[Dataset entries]
☆ ☆ ☆

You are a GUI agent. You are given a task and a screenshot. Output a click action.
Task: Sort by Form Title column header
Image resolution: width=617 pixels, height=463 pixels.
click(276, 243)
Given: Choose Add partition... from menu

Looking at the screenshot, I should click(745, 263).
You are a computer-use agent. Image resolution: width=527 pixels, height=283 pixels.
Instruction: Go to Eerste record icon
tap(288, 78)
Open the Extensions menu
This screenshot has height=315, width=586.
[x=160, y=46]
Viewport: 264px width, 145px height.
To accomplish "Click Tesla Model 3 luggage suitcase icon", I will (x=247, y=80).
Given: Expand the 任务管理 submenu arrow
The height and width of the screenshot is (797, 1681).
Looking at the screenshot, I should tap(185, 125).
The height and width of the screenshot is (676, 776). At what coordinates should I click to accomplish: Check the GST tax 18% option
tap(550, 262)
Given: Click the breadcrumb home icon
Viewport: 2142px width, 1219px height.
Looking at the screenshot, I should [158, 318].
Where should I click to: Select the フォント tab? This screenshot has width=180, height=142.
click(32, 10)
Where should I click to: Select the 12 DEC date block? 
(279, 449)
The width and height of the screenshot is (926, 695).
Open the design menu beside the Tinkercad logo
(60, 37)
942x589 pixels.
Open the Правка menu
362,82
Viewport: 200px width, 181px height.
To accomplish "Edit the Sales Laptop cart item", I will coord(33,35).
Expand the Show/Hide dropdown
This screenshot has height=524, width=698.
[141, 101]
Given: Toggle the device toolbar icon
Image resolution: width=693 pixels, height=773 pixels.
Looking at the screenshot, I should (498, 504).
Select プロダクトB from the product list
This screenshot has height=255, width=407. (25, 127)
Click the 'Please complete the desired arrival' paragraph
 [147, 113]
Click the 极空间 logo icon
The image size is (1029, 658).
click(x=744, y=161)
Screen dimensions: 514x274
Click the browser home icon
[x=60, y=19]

☆ ☆ ☆

## Task details
All lines holding the word "Expand" must be copied from the data.

## Reply to the task
Given: Expand the 任务管理 submenu arrow
Expand the Show/Hide dropdown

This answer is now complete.